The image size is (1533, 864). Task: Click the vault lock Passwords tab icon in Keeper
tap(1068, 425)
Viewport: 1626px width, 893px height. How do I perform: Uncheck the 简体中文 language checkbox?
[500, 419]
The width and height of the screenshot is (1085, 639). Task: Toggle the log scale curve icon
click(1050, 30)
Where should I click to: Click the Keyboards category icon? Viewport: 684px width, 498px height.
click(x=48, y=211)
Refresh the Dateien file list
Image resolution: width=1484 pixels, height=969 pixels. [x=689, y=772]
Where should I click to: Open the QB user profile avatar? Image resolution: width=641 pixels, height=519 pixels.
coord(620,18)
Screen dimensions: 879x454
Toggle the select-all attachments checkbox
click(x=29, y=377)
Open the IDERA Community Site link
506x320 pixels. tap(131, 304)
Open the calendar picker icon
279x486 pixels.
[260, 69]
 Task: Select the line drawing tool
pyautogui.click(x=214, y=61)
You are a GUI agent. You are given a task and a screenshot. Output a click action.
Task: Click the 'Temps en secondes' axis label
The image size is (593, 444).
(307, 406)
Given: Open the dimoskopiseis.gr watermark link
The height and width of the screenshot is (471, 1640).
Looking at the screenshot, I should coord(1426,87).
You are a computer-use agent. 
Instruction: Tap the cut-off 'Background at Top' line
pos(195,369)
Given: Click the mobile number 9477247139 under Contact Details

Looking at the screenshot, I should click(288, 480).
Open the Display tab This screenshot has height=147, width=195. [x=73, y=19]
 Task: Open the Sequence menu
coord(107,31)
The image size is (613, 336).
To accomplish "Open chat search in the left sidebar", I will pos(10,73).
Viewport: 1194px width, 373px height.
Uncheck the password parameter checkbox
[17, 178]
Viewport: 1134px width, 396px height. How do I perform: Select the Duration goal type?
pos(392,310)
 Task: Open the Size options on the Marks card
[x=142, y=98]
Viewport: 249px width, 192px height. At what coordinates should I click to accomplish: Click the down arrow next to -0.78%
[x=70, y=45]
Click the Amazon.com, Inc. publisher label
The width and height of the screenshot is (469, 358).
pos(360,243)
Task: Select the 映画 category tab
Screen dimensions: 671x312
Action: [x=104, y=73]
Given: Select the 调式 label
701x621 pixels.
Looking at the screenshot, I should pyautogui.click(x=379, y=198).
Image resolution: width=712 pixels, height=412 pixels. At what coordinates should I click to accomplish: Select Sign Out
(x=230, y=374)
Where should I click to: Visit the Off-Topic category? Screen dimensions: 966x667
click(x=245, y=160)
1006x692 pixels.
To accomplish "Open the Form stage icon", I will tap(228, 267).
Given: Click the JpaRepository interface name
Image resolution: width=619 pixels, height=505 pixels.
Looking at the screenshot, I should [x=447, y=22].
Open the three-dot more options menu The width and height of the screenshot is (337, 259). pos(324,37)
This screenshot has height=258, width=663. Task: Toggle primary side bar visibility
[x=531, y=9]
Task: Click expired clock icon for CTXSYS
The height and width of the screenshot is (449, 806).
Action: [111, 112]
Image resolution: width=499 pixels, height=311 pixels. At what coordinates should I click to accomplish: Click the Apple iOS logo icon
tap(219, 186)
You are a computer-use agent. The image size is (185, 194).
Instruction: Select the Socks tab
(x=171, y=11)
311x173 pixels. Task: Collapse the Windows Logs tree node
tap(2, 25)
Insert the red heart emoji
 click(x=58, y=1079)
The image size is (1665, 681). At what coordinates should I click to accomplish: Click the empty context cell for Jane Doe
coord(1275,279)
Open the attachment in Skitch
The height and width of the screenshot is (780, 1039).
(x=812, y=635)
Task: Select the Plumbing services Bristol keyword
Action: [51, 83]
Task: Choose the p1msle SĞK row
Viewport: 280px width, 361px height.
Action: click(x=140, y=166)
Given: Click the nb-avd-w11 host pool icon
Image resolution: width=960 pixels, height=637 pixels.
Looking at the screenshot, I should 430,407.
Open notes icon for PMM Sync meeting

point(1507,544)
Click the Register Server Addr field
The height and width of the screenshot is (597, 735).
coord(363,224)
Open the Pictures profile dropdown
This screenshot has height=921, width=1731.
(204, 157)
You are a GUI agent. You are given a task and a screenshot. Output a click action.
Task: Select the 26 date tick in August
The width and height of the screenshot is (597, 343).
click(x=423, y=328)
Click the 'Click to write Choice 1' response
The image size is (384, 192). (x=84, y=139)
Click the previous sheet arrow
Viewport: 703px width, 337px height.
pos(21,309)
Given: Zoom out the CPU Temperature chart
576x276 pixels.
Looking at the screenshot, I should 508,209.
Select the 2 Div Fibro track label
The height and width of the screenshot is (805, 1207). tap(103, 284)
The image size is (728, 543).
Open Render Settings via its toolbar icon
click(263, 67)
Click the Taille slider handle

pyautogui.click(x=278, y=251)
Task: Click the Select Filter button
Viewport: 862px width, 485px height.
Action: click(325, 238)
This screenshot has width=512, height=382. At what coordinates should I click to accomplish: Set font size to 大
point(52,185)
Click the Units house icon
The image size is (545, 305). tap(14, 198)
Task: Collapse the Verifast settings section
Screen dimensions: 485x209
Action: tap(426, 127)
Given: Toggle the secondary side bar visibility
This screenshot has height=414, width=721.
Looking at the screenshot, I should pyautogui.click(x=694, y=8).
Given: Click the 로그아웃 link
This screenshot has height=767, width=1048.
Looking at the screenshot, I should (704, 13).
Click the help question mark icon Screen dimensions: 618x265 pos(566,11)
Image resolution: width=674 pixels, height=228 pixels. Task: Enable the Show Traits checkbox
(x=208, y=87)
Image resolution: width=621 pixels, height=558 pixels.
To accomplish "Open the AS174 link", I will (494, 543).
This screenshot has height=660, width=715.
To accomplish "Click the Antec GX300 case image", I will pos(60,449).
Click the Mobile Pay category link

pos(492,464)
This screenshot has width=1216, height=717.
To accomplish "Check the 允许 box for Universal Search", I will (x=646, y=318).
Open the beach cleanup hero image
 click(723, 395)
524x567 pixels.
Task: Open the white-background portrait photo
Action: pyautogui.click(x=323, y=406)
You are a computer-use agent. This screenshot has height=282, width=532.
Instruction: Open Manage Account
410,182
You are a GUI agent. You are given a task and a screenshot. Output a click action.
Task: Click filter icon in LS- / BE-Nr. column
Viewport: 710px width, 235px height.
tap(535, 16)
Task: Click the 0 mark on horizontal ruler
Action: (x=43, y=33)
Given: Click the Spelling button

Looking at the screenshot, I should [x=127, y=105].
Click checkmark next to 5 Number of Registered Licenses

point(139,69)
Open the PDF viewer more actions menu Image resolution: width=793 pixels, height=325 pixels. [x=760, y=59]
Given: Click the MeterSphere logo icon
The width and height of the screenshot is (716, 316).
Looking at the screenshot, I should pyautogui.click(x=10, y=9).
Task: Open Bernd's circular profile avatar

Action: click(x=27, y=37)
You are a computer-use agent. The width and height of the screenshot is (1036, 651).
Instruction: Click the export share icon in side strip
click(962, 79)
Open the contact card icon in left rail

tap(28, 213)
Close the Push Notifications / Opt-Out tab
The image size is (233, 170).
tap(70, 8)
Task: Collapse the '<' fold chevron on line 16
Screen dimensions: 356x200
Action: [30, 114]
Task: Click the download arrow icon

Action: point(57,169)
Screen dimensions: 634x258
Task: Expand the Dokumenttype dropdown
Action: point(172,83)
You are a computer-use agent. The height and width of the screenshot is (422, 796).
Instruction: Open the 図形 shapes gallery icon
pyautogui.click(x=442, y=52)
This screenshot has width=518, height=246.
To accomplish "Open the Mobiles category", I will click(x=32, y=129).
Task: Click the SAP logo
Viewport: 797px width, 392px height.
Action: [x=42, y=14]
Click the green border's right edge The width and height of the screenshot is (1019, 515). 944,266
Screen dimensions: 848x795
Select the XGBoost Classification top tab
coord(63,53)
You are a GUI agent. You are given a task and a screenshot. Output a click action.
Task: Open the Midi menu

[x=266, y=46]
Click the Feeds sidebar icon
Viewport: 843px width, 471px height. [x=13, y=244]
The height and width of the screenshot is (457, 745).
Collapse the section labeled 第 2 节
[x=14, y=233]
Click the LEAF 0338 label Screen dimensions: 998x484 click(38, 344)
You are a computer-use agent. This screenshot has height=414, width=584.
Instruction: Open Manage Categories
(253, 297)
● ● ● ● ● ● ●
● To do
Starting at the line that contains "Given: Click the mobile" and ending with the line that contains "coord(107,31)", rewrite those rows with "Sequence menu" changed to "Timeline menu" and nothing else altered.

● Output for this exercise
Given: Click the mobile number 9477247139 under Contact Details

Looking at the screenshot, I should click(288, 480).
Open the Display tab This screenshot has height=147, width=195. [x=73, y=19]
 Task: Open the Timeline menu
coord(107,31)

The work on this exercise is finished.